One of my prior projects involved working with a lot of ex-FPGA developers.
This is obviously a rather biased group of people, but I saw a lot of feedback
around that was very negative about FPGAs.

One comment that's telling is that since the 90s, FPGAs were seen as the
obvious "next big technology" for HPC market... and then Nvidia came out and
pushed CUDA hard, and now GPGPUs have cornered the market. FPGAs are still
trying to make inroads (the article here mentions it), but the general sense I
have is that success has not been forthcoming.

The issue with FPGAs is you start with a clock rate in the 100s of MHz (exact
clock rate is dependent on how long the paths need to be), compared with a few
GHz for GPUs and CPUs.
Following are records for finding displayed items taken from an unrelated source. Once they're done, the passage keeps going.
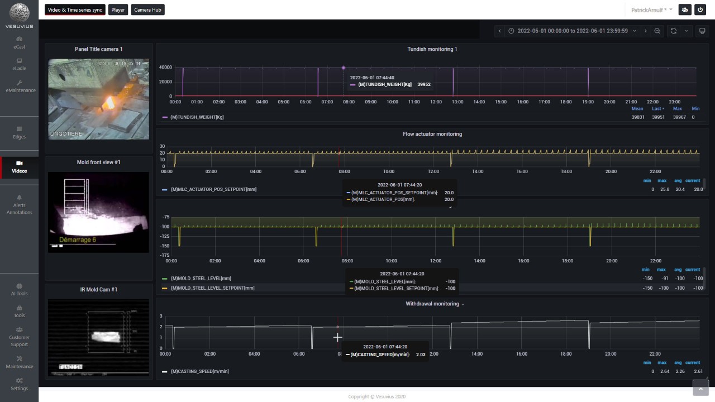The width and height of the screenshot is (715, 402).
Task: Switch to the Player tab
Action: (x=118, y=9)
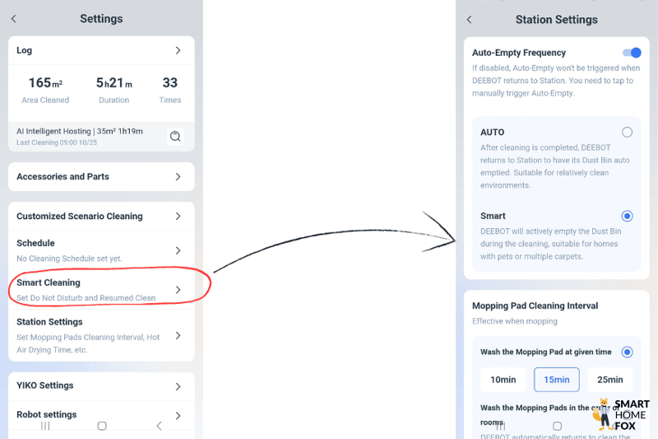Open the Accessories and Parts chevron
This screenshot has width=658, height=439.
tap(178, 177)
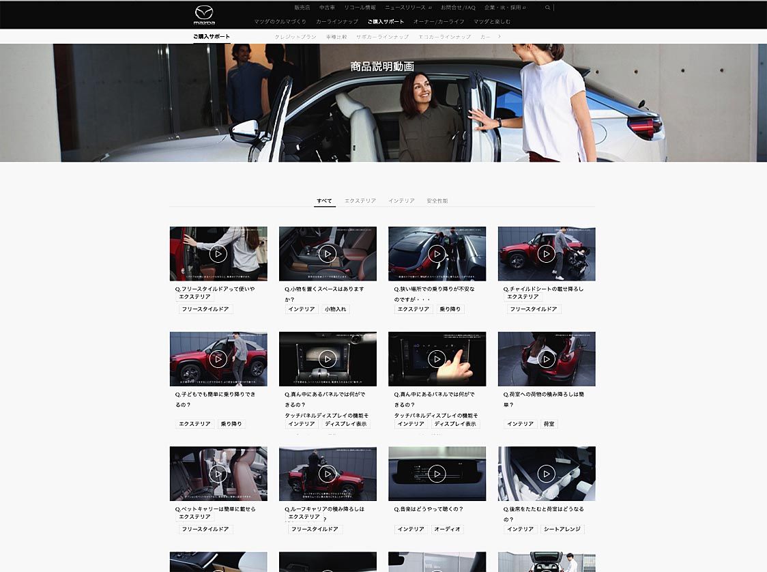Show the 安全性能 filter tab

coord(437,201)
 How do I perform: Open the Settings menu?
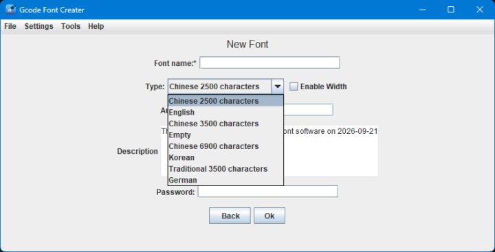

Thus you need a 5× performance win from switching to an
FPGA just to break even, and you probably need another 2× on top of that to
motivate people going through the pain of FPGA programming. Nvidia made GPGPU
work by being able to demonstrate meaningful performance gains to make the
cost of rewriting code worth it; FPGAs have yet to do that.

Edit: It's worth noting that the programming model of FPGAs has consistently
been cited as the thing holding back FPGAs for the past 20 years. The success
of GPGPU, despite the need to move to a different programming model to achieve
gains there, and the inability of the FPGA community to furnish the necessary
magic programming model suggests to me (and my FPGA-skeptic coworkers) that
the programming model isn't the actual issue preventing FPGAs from succeeding,
but that FPGAs have structural issues (e.g., low clock speeds) that prevent
their utility in wider market classes.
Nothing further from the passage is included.